Can you write out again the lines between the one holding "Given: Click the" and the one holding "Looking at the", inclusive, with "yellow" replaced by "black" and nothing else changed? Leave the pictures out of your answer.

_Data supplied_.
START
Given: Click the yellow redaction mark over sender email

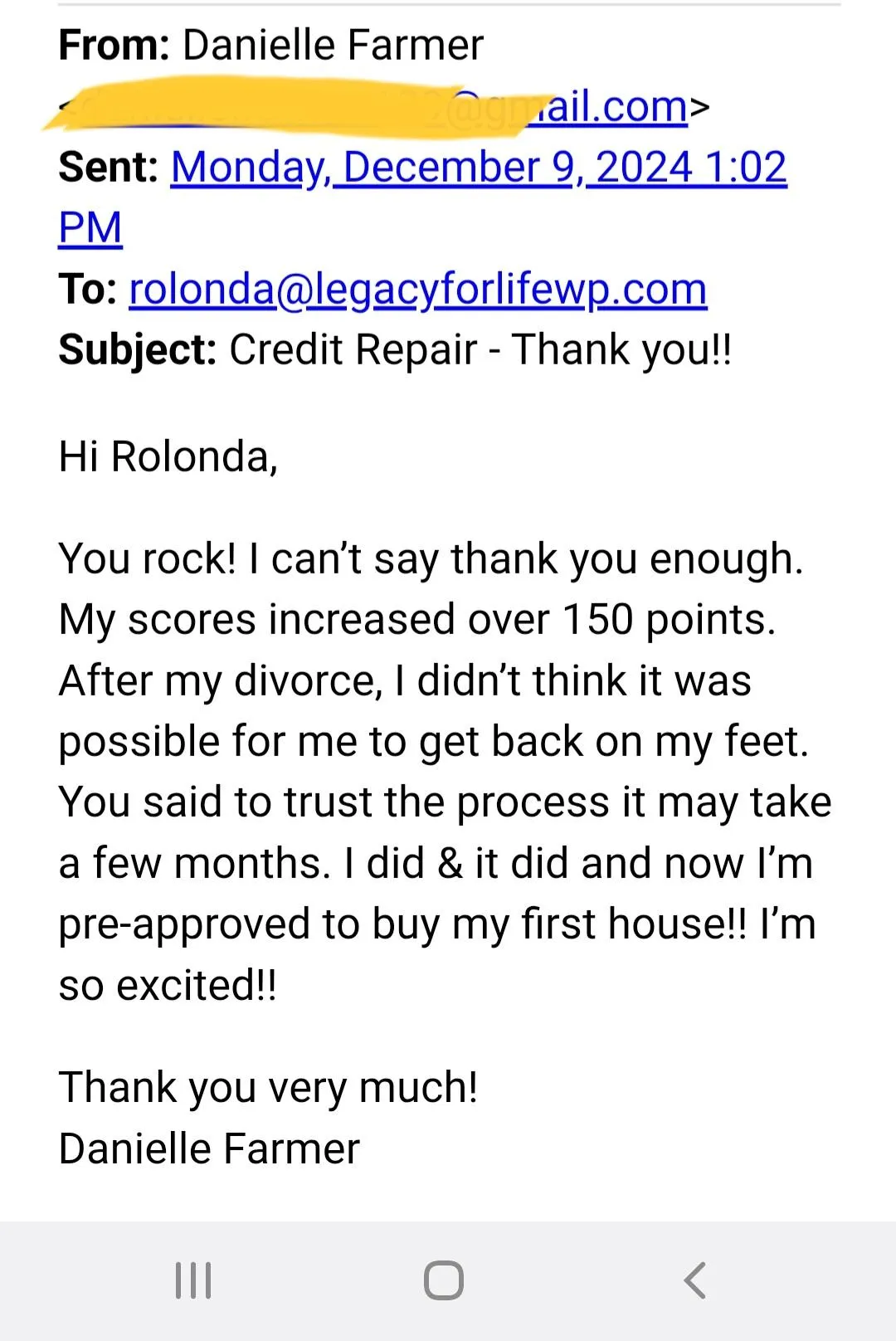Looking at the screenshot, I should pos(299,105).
END
START
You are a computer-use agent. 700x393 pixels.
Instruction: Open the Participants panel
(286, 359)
END
_Result of this exercise_.
Given: Click the black redaction mark over sender email

Looking at the screenshot, I should pos(299,105).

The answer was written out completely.